Saved data entries:
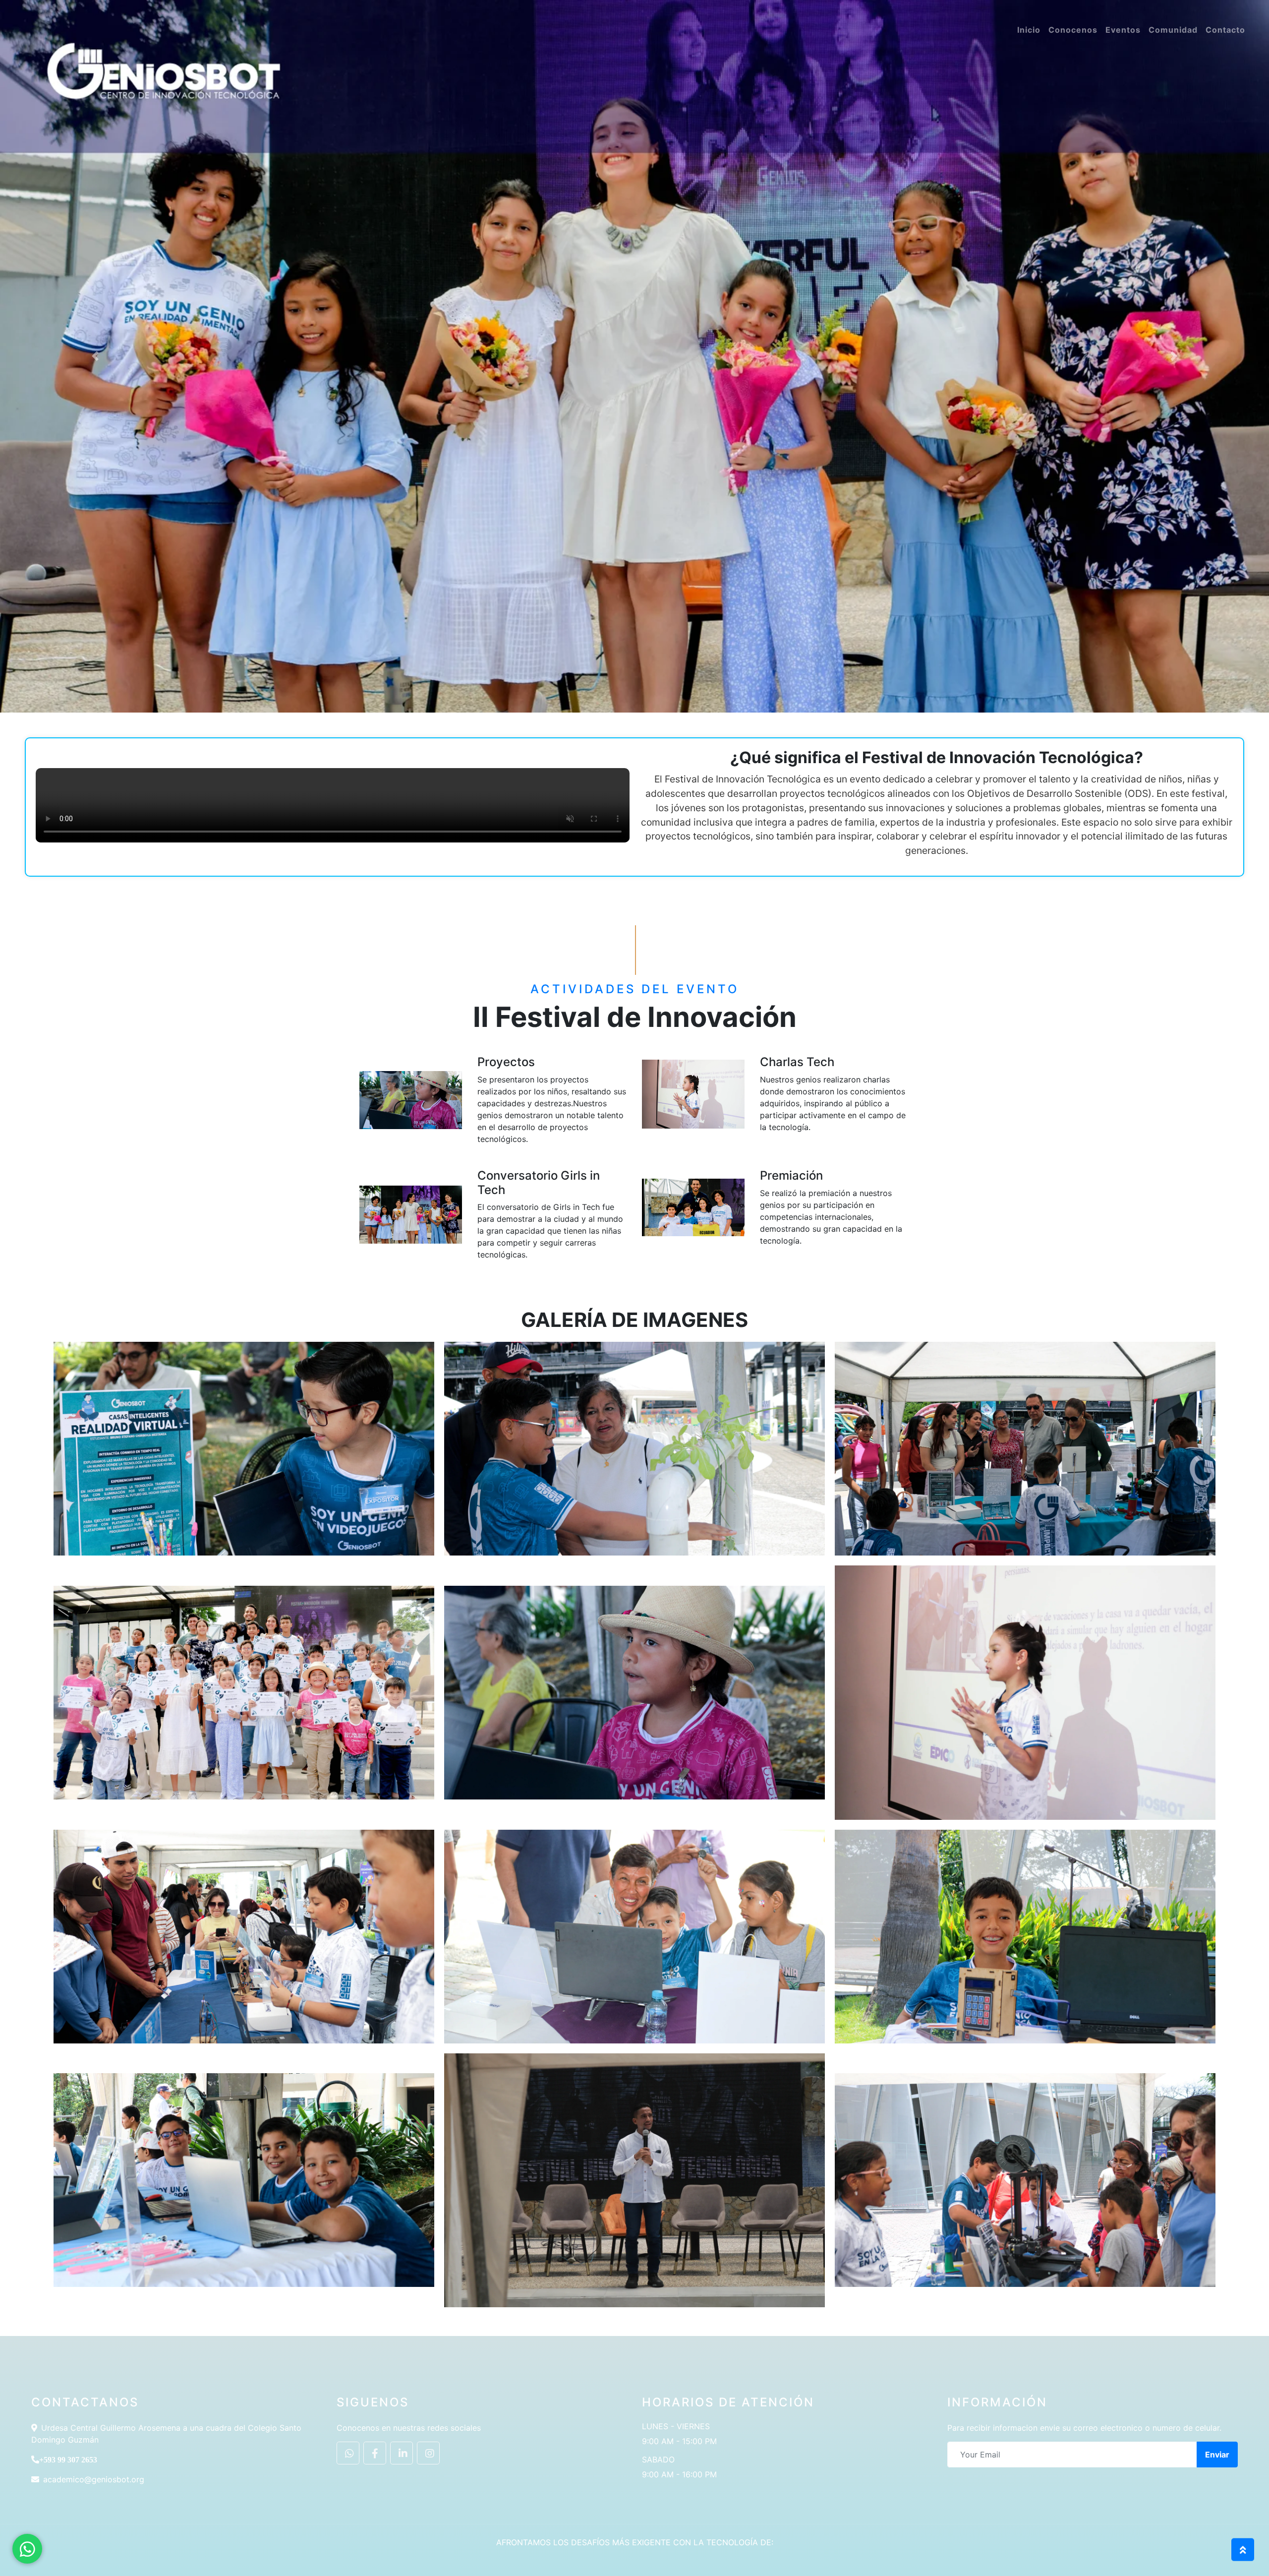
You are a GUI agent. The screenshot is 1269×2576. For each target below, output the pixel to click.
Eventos (1123, 30)
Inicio (1028, 30)
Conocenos (1072, 30)
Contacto (1225, 30)
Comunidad (1173, 30)
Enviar (1217, 2454)
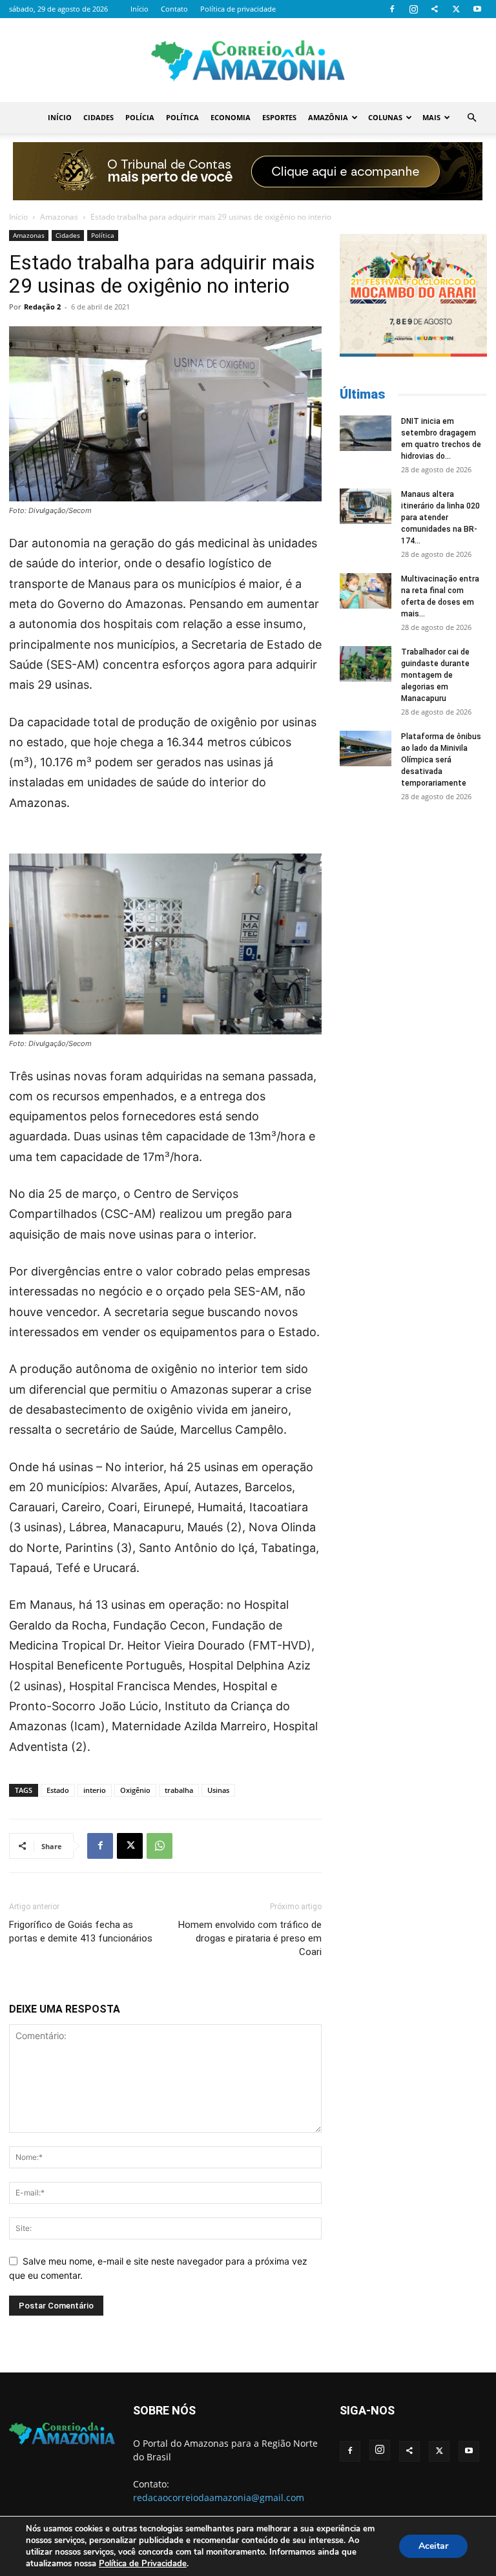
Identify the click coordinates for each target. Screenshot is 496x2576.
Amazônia (328, 117)
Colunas (385, 117)
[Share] (434, 9)
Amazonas (59, 216)
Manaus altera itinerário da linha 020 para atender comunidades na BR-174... (440, 517)
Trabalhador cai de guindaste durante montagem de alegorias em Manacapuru (435, 675)
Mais (431, 117)
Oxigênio (135, 1790)
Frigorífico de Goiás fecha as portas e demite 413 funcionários (80, 1931)
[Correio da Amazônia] (248, 60)
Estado (57, 1790)
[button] (471, 118)
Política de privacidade (238, 9)
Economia (231, 117)
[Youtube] (477, 9)
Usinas (218, 1790)
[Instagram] (413, 9)
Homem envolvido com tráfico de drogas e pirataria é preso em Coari (250, 1938)
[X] (456, 9)
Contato (174, 9)
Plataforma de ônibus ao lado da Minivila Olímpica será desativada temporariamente (441, 760)
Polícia (139, 117)
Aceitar (433, 2546)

== Directions for this task ==
Your answer should hold the line with "Estado (57, 1790)" and each line after it to the end of the data, retyped exactly. Include no other lines.

== Output below ==
Estado (57, 1790)
[button] (471, 118)
Política de privacidade (238, 9)
Economia (231, 117)
[Youtube] (477, 9)
Usinas (218, 1790)
[Instagram] (413, 9)
Homem envolvido com tráfico de drogas e pirataria é preso em Coari (250, 1938)
[X] (456, 9)
Contato (174, 9)
Plataforma de ônibus ao lado da Minivila Olímpica será desativada temporariamente (441, 760)
Polícia (139, 117)
Aceitar (433, 2546)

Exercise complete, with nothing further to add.